Pursuant to the philosophy and approach of my earlier tests for XenDesktop, the key performance metrics should be gathered during the booting and steady-state phases. In an environment where Provisioning Services (PVS) is used to stream the operating system to the target server, the booting phase typically places the most stress on the storage infrastructure because the target device has to initialize the write-back cache. When analyzing XenApp servers, the logon/logoff traffic would be included in the steady-state phase because that is part of normal operation on a XenApp server.
The data I present here comes from a series of discreet test scenarios and since this is a blog and not a whitepaper, I have presented only a subset of the information gathered. I am taking the highlights from the data to provide a better overall picture for estimating IOPS on XenApp. One scenario involved moving to SSDs for the write-back cache on the blade servers to see if it improved logon performance. This is the data provided in Steady-state IOPS section. Although it did improve the performance, it was not as significant as I expected (more on this in a later blog) so we continued to investigate by using four SAS drives instead of the SSDs. The Boot IOPS section has data that originated from tests designed to determine if SAS drives in different RAID configurations provided ample performance for a lower cost point.
Boot IOPS Requirements
The storage configurations were setup to determine whether a RAID0 drive array would perform better than fully fault-tolerant RAID10 array. Theoretically, the RAID0 array for hosting the volatile write-back cache drives would perform better because the RAID array would have the same read/write capacity as RAID10 array and not have hypervisor traffic to contend with. A 4-disk RAID10 array has a read IOPS capacity of around 1000 (4 *250) IOPS. However, since it is a mirror, it also has a write penalty of 2 because all write IOPS have to be written to both the primary and mirror set. Therefore, the write IOPS capacity is around 500 (1000/2). The 2-disk RAID0 array has the write IOPS capacity of 500 (2*250) as well because a RAID0 set is striped and takes no penalty.

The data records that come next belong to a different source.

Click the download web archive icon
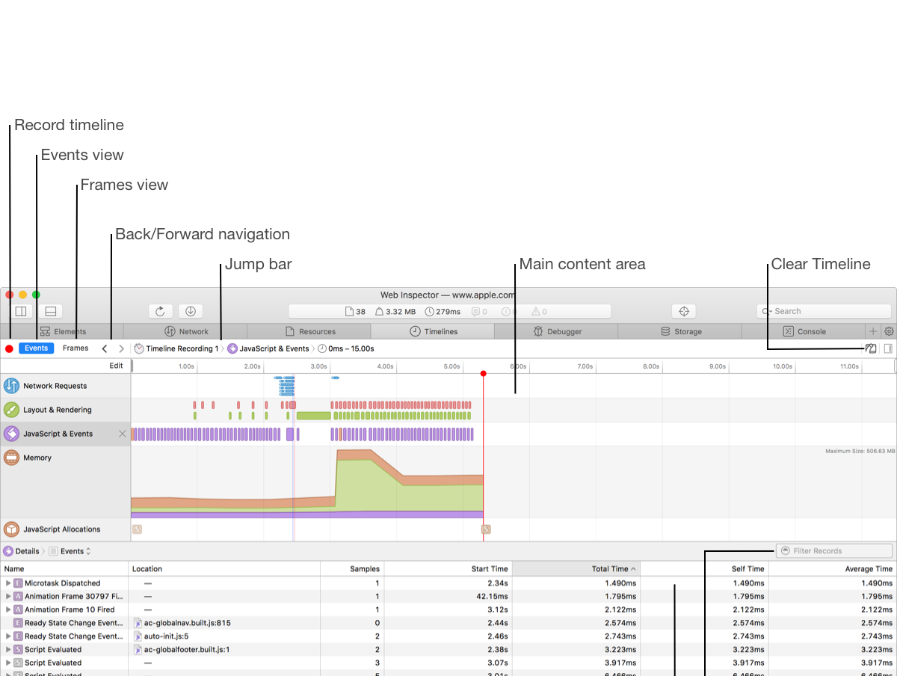This screenshot has height=676, width=897. [191, 311]
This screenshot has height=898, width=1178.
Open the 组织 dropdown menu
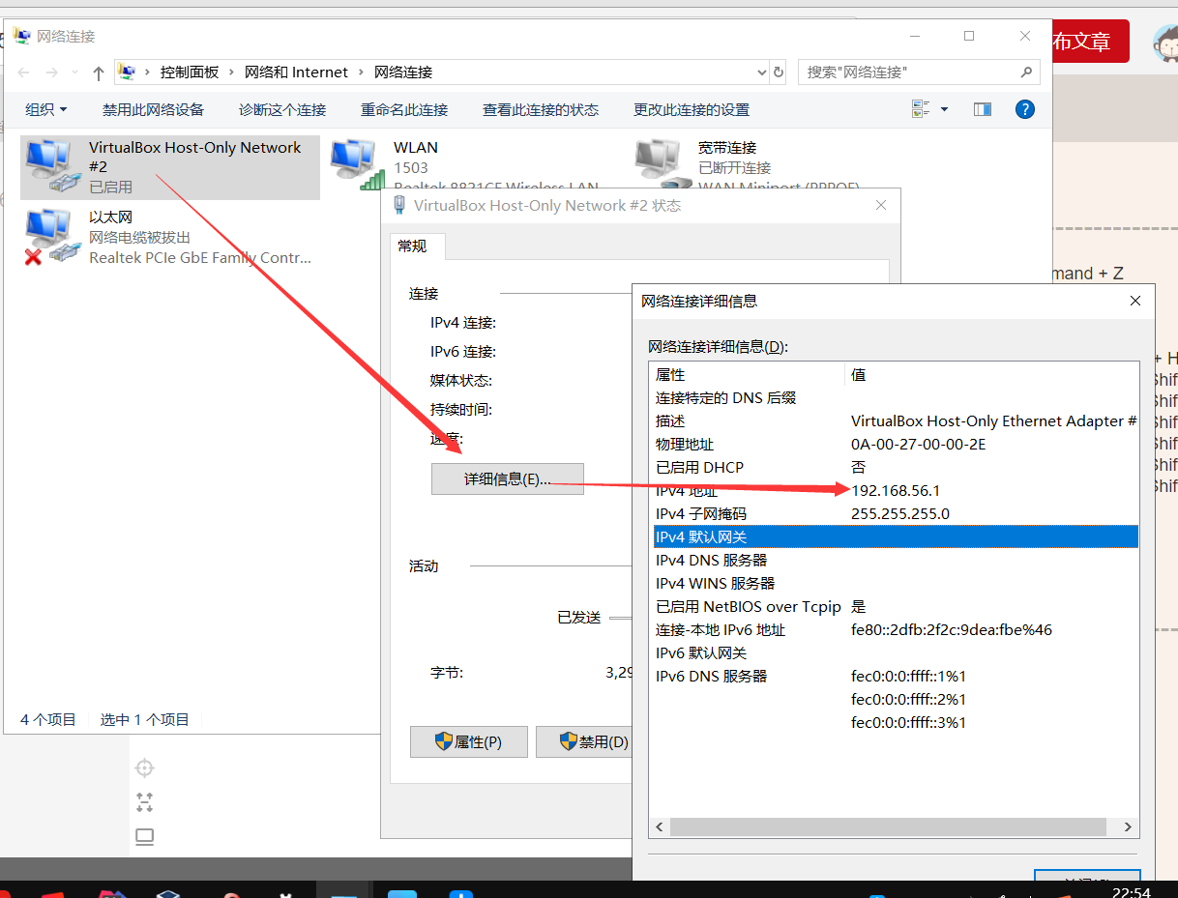45,109
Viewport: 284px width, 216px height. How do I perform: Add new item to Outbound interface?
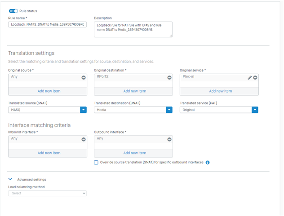134,153

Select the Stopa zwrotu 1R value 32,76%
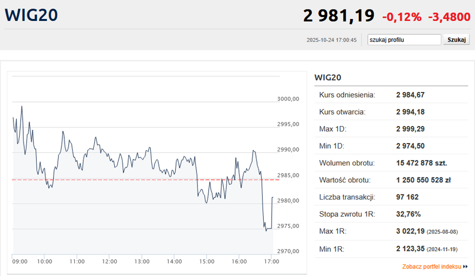pyautogui.click(x=408, y=214)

The data in the graphs below depicts the IOPS measured by the IOSTAT command at the XenServer console over a 90-minute period with a 15-second sampling interval. Although 90 minutes of data is provided, the boot process for the XenApp servers was complete within the first 10% of the graph period. All servers on each hypervisor were booted within 10 seconds of one another. These servers were placed into production, so the remaining period reflects the steady-state usage as the server was populated. A data table providing summary results is shown below the charts.
Boot IOPS SSD
Boot IOPS SAS RAID10
Boot IOPS WBC Drive RAID0
Boot IOPS Hypervisor RAID1
| Peak Read | Peak Write | Avg Peak Read IOPSper XenApp server | Avg Peak Write IOPSper XenApp server | |
| BLSSD | 1846.33 | 671.13 | 461.58 | 167.78 |
| DLSAS1 | 653.03 | 1062.03 | 108.84 | 177.00 |
| DLSAS2 – RAID0 | 925.40 | 1140.40 | 154.23 | 190.07 |
| DLSAS2 – RAID1 | 3.80 | 10.73 | 0.63 | 1.79 |
I have drawn two primary conclusions from from this data.

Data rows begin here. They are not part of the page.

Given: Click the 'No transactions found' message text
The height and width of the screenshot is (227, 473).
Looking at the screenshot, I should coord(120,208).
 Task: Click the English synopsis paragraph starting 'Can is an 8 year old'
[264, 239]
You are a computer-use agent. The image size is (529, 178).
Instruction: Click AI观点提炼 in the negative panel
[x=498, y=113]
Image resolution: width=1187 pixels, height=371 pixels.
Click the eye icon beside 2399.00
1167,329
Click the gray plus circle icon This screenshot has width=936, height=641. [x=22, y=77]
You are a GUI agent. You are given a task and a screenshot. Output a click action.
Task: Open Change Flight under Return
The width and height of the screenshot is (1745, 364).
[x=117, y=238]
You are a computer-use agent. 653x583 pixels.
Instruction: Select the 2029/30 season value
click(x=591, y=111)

- At the peak booting period, the each XenApp server was generating around 200 write IOPS of activity on average, 99% of which was going into the write-back cache.
- On DLSAS2 where the hypervisor (RAID1) was separated from the write-cache drives (RAID0), we can conclude that the hypervisor load on the boot process is not significant.
Two other interesting observations on this data include the following:
- Since booting is the most resource intensive operation, using it to gauge the performance between DL385 storage configurations seemed like a good idea. Although the RAID0 array is able to show better performance numbers than the RAID10 array, the data seems to suggest the difference is not significant enough to warrant the risk associated with moving to an unprotected array, even for write-cache drives.
- The boot process seems to require a high amount of read IOPS from the storage at the beginning, even before the write-cache drive begins to get busy. My best guess for this behavior is the write-back cache drive is read before it is deleted, but that is just a guess. If anyone out there can explain this, that would be helpful.
A pair of SSDs can easily handle the load represented above. However a 4-disk RAID10 array of 10K disks has the capacity to handle about 1000 read IOPS (4*250) but only about 500 (1000/2) write IOPS. So, how does that account for situations where the write IOPS were over 500? The answer – controller cache. Both the DL385 servers used included a drive controller with onboard cache, in this instance it seems to have filled the bill allowing the drives to exceed the rated capacity to meet demand.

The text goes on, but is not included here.